In January 2006, we completed a financing totaling U.S. $16.07 million (CDN. $18.4 million), before issue costs, with Rodman & Renshaw, LLC of New York acting as exclusive placement agent. The Company issued 10,572,368 units, each consisting of one common share and 0.25 of a warrant, at an issue price of U.S. $1.52. Each warrant entitles the holder thereof to purchase one common share of the Company at an exercise price of U.S. $2.50. The warrants have a 42 month term, from the date of closing, and a no-exercise period of six months. The financing closed at the end of January and was fully subscribed.
With this additional money in our treasury and the development program of Stimuvax(R) in the hands of Merck effective March 1, 2006, we are well positioned to begin further development of our follow-on vaccine, BGLP40, and assessing potential in-licensing opportunities. We are excited about the challenges of seeking new business and development opportunities as we move forward with a focus on building additional shareholder value through the development of a pipeline for the future of the Company.
Results of Operations
Financial results for the three months ended March 31, 2006 reflect a consolidated net loss from operations of $5.8 million or $0.07 per share compared to $4.4 million or $0.06 per share for the same period in 2005. The increased net loss of $1.4 million in 2006 arises from lower revenues of $0.4 million and lower investment and other income $0.2 million, combined with increases in research and development expenditures of $0.4 million and general and administrative expenses of $0.4 million. The increase in expenses primarily relates to workforce reduction costs of $1.4 million partially offset by decreased clinical expenditures in anticipation of finalizing the amendments to the agreements governing the collaboration with Merck for Stimuvax(R).
Revenues
Contract research and development revenue for the three months ended March 31, 2006, totalling $0.3 million compared to $0.6 million for the same period in 2005, represents contract research and development funding received from Merck KGaA associated with Stimuvax(R).
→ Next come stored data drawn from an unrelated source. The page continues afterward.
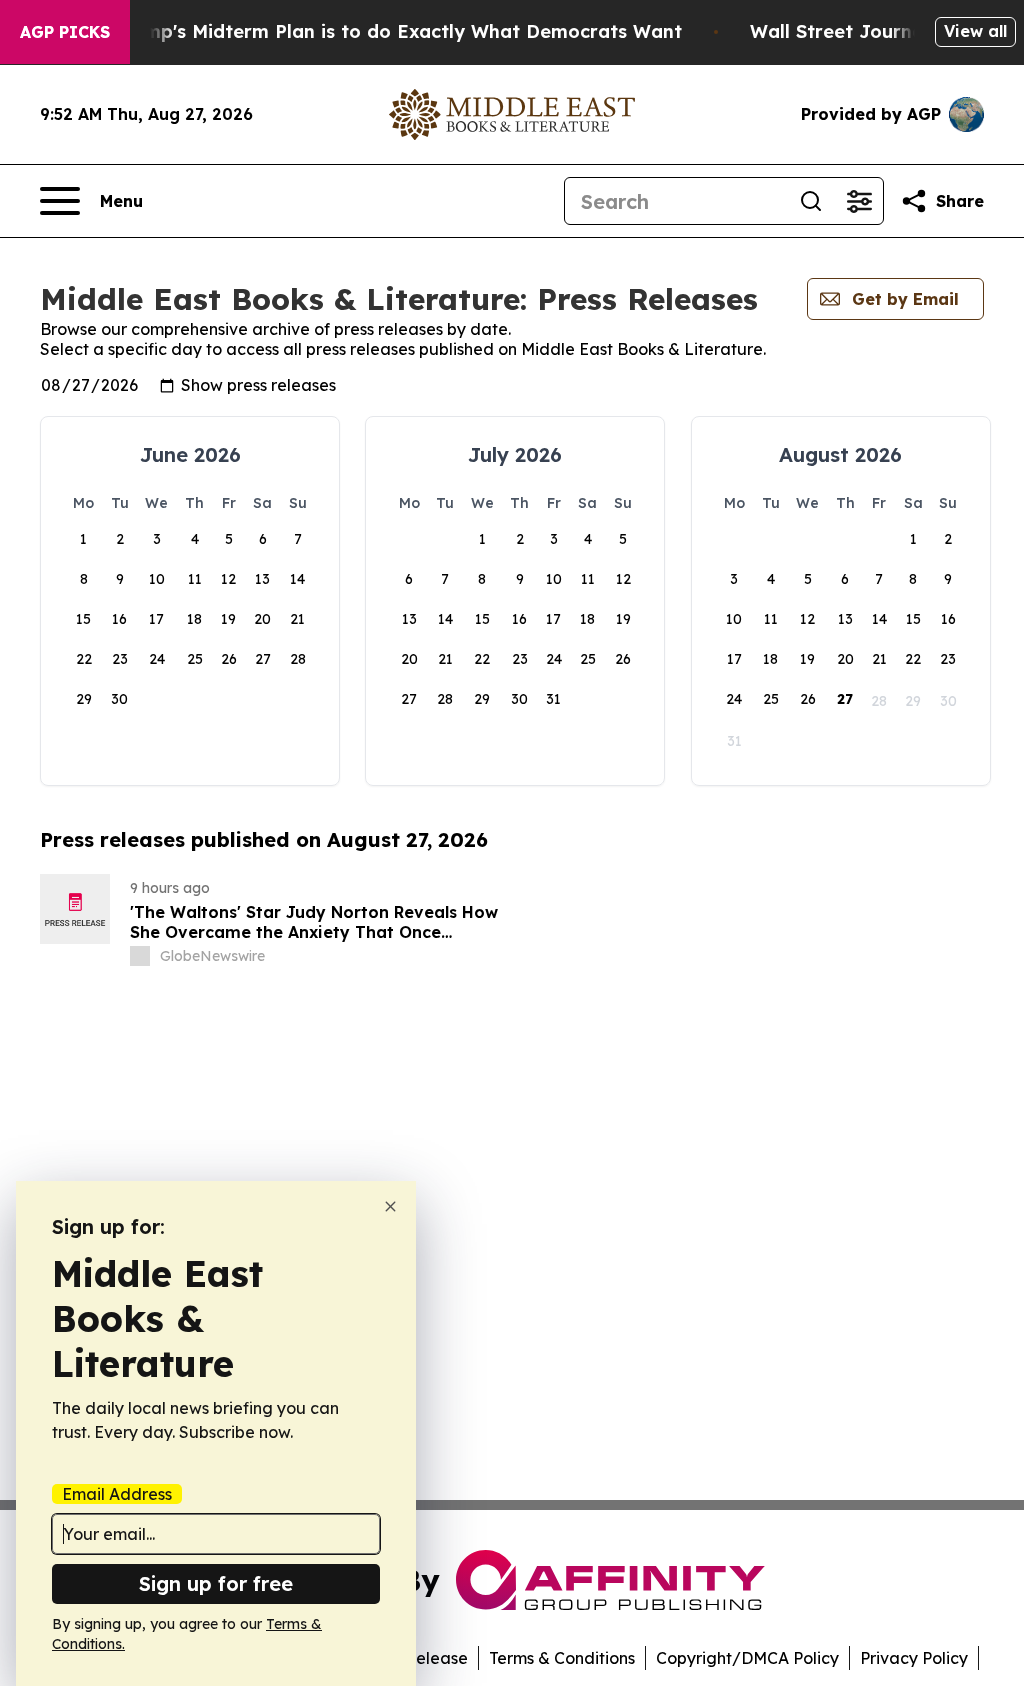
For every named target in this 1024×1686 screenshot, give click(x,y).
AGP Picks (65, 32)
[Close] (390, 1206)
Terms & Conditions (562, 1658)
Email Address (117, 1494)
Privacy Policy (914, 1658)
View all (975, 31)
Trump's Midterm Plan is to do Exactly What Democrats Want (398, 31)
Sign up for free (216, 1583)
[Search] (811, 201)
The decrease in revenues is attributable to decreased clinical expenditures in anticipation of finalizing the amendments to the agreements governing the collaboration with Merck for Stimuvax(R).
Licensing revenues from collaborative arrangements for the three months ended March 31, 2006, totalling $0.1 million compared to $0.1 million for the same period in 2005, represents the amortization of upfront payments received from Merck KGaA and an upfront sub-licensing fee from Cancer Vac upon commencement of the respective collaborations.
Licensing, royalties and other revenue for the three months ended March 31, 2006, were $0.2 million less than the similar period in 2005. Licensing, royalties and other revenue relates to contract manufacturing activities utilizing various Biomira patented technologies and compounds for external customers.
Operating Expenses
Research and Development
Research and development expenditures for the three months ended March 31, 2006 totalled $4.0 million compared to $3.5 million for the same period in 2005. The increase of $0.5 million is primarily attributable to $1.2 million in workforce reduction costs partially offset by decreased clinical expenditures in anticipation of finalizing the amendments to the agreements governing the collaboration with Merck for Stimuvax(R).
General and Administrative
General and administrative expenses for the three months ended March 31, 2006 totalled $2.1 million compared to $1.7 million for the same period in 2005. The increase of $0.4 million is primarily due to workforce reduction costs of $0.2 million and increased professional fees.
Marketing and Business Development
Marketing and business development expenditures for the three months ended March 31, 2006, totalling $0.2 million, was similar to the same period in 2005. Marketing and business development expenditures include corporate administrative expenses associated with these functions, as well as costs associated with licensing activities related to pre-clinical and early stage technologies.
Amortization
Amortization expense for the three months ended March 31, 2006, totalling $0.1 million, was similar to the same period in 2005. Amortization expense relates to facility leaseholds and equipment, certain licensing rights, and other assets.
Investment and Other Income
Investment and other income for the three months ended March 31, 2006, totalling $0.2 million, compared to $0.4 million for the same period in 2005, comprises income from cash and investments and foreign exchange gains and losses. The decrease of $0.2 million is primarily attributable to foreign exchange gains which were nil for the three months ended March 31, 2006 compared to $0.2 million for the same period in 2005.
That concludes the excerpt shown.